> Try it:
Nothing past the line containing "Διακόσμηση (34, 1999)" belongs in the output. Copy exactly every line of the data below from the first up to and including it.

> Dataset entries:
------------------------------
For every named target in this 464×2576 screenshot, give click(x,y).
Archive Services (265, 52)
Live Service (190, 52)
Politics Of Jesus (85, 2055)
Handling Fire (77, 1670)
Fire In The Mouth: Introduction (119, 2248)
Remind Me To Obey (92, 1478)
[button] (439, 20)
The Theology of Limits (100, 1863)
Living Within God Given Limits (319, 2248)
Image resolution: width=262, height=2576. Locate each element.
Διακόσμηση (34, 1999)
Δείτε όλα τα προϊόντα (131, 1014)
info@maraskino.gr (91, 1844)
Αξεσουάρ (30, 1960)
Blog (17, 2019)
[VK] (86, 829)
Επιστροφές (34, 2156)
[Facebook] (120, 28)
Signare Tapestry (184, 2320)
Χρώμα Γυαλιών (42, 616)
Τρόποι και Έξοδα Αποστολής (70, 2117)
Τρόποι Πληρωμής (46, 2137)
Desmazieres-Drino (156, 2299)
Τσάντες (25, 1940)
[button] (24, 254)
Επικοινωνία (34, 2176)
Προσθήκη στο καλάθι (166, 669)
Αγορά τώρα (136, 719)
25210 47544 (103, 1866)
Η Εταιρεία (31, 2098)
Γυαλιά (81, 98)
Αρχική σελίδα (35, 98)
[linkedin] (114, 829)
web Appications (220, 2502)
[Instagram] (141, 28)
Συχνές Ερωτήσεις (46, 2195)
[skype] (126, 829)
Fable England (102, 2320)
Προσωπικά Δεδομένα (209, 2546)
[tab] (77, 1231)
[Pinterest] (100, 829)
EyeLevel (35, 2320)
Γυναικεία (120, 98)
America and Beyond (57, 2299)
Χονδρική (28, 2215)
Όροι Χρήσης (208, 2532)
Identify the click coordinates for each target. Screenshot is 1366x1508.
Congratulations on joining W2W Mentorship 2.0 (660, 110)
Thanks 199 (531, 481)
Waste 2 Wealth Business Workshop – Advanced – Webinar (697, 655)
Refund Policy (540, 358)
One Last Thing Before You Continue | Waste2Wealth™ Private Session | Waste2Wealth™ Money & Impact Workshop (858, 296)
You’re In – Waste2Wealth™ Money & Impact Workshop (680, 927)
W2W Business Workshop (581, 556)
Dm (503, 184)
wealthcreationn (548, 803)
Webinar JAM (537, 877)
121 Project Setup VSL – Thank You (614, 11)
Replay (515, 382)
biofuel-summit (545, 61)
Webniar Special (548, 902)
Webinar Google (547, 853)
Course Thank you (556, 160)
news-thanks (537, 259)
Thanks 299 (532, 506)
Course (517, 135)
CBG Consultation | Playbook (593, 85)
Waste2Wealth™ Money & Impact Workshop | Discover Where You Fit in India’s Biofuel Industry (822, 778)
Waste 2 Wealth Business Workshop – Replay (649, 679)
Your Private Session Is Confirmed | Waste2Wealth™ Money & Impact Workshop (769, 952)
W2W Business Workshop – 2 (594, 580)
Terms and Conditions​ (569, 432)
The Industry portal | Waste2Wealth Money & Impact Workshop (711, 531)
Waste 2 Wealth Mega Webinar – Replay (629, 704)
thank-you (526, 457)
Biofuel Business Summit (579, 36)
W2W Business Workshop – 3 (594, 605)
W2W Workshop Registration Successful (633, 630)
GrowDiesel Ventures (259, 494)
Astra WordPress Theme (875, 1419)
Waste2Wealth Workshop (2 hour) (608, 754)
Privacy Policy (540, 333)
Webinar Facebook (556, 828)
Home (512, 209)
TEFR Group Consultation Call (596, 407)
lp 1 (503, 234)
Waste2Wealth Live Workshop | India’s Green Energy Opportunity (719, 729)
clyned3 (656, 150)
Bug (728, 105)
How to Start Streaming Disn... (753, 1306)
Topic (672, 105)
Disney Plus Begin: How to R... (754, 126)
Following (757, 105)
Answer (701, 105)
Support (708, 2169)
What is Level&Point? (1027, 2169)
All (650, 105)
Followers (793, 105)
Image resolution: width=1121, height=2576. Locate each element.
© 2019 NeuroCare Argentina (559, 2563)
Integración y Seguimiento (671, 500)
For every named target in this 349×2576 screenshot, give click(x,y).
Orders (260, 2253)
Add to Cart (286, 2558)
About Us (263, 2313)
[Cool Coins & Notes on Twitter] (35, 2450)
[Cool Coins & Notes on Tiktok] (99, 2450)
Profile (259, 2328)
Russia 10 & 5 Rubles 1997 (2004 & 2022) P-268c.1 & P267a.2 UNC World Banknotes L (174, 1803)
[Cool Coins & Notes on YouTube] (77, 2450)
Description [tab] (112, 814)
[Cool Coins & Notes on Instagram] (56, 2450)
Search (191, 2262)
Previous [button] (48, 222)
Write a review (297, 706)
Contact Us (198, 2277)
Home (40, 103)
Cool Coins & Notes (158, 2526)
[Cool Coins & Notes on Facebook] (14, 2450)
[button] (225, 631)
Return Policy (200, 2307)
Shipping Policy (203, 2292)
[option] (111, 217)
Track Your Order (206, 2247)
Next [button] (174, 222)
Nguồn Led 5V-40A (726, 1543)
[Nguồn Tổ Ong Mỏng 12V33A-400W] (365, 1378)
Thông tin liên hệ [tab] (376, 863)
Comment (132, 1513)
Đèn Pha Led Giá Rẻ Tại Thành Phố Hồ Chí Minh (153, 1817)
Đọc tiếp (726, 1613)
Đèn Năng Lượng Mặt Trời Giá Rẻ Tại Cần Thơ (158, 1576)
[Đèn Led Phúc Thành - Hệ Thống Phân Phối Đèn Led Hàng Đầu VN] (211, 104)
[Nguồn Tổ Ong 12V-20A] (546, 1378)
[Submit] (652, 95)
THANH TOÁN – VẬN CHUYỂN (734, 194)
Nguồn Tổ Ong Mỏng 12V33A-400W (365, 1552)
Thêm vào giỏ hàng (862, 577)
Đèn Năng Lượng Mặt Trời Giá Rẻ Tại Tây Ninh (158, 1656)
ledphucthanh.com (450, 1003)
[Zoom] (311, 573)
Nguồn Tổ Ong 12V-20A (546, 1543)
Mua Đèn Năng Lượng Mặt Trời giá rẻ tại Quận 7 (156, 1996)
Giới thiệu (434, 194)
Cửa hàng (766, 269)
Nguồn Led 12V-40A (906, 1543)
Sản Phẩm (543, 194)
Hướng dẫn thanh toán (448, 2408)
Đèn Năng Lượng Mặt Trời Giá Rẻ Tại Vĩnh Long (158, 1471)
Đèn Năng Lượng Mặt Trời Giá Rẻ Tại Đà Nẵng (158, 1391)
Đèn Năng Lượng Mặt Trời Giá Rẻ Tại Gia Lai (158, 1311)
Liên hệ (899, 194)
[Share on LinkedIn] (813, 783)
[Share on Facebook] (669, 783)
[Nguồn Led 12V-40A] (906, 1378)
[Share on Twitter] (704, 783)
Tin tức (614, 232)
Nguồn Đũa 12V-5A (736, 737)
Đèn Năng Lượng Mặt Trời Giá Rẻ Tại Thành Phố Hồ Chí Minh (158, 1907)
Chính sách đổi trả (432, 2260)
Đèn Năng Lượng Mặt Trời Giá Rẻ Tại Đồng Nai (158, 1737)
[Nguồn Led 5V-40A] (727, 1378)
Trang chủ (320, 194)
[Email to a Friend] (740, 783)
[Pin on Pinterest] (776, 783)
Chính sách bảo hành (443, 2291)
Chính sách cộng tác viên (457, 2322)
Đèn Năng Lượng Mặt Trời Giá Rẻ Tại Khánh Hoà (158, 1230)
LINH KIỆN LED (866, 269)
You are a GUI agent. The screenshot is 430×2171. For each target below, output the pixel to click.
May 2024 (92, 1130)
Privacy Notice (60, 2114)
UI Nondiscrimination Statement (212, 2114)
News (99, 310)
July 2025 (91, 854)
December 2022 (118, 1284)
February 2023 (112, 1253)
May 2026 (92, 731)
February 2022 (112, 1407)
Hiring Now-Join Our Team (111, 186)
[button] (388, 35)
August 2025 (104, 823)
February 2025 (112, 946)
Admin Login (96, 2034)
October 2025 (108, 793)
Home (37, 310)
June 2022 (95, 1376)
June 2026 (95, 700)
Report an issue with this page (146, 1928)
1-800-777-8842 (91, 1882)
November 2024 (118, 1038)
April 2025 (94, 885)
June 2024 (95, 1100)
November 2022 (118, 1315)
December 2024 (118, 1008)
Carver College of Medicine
------------------------------
> Exercise response:
For every named target in this 464×2576 screenshot, give click(x,y).
Archive Services (265, 52)
Live Service (190, 52)
Politics Of Jesus (85, 2055)
Handling Fire (77, 1670)
Fire In The Mouth: Introduction (119, 2248)
Remind Me To Obey (92, 1478)
[button] (439, 20)
The Theology of Limits (100, 1863)
Living Within God Given Limits (319, 2248)
Image resolution: width=262, height=2576. Locate each element.
Διακόσμηση (34, 1999)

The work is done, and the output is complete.